Hey there, sounds like your doing well with your new mill, however I strongly suggest taking a machine tool course to do it safely, having your tooling on a magnet above your head is a huge No,no, just thought I would throw a bone there. Have a blessed day.🙂
Thanks for the heads up, any particular reason why I shouldn’t have the tooling there?
@@HouseMadeUS tooling drops gets pinched into work piece and endmill or drill as you are working or gets gets snagged on drill chips and.....It's just dangerous , I've been a Journey man machinist for 20 years and been in some hairy situations where bad things have happened even in small machines, Just please trust me.😉
I see. Okay that makes sense. I’ll adjust. I appreciate you taking the time to explain. 👊🏻
Looks like a nice little mill especially if you got a deal on it, but if you were spending 2-3K on one, I'd buy a used Bridgeport mill instead.

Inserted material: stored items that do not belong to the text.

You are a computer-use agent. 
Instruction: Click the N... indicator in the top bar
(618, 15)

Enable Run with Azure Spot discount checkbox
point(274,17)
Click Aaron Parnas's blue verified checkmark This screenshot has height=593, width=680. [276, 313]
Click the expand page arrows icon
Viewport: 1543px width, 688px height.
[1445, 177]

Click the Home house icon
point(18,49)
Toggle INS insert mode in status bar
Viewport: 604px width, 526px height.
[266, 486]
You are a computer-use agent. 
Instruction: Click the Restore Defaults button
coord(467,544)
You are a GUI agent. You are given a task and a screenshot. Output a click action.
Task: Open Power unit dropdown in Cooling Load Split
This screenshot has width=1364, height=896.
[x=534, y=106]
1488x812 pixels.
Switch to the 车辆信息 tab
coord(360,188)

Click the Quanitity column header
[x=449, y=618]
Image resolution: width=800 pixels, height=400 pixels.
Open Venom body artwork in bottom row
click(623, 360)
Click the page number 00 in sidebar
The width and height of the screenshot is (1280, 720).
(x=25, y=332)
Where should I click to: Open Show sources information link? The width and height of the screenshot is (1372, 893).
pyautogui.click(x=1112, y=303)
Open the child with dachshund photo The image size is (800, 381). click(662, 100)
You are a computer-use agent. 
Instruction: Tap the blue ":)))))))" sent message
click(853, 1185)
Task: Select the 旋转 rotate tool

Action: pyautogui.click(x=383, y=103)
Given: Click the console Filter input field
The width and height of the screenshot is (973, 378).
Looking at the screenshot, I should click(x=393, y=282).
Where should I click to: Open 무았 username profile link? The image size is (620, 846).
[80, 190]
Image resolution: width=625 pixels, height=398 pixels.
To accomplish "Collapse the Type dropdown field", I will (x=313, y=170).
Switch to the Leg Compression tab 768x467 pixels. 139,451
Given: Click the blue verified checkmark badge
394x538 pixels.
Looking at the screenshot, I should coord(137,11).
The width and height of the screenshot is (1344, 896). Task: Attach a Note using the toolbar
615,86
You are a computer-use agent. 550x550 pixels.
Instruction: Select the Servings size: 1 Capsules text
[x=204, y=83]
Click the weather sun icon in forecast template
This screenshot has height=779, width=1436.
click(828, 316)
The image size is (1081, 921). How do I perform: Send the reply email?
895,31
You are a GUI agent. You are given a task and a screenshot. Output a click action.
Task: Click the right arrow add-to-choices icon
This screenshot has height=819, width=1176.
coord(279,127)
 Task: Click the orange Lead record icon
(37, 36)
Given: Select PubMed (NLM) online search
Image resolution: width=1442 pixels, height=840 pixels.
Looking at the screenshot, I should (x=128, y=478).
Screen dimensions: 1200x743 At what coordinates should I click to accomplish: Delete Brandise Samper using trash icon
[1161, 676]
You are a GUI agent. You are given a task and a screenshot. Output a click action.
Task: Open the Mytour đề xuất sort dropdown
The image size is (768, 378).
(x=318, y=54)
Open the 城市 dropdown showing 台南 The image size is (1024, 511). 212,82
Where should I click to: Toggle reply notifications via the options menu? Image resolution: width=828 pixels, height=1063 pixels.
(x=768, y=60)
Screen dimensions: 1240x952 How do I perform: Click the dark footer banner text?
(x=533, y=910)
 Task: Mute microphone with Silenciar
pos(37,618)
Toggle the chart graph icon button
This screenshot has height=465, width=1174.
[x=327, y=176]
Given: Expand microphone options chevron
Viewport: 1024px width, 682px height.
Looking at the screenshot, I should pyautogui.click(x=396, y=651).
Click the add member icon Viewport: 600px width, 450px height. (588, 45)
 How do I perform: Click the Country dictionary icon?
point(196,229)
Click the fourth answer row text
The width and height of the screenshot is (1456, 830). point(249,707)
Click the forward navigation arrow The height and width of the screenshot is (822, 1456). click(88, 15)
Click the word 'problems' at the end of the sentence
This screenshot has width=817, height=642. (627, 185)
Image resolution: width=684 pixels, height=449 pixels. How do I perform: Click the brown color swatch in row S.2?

Thanks Roger, yeah I really love having this tool. One day I will have a bridgeport! :)
Used Bridgeports can be pretty clapped out. Moving a Bridgeport mill is no easy task either.
if anyone know’s the answer it’s this guy..i asked this old engineering shop operator (50years+) what cutting fluid the cutting/cooling fluid he used
he said milk/water mix not sure on the ratio but he had a shop FULL of these type of tools and he uses that on EVERYTHING
Milk is full of sugar and will get sticky and will stink. Give it a try and report back to us.
Shame its a round column, I think I have seen it in a square version that is much more accurate for milling. If I remember Winkys workshop channel did a few updates to improve his.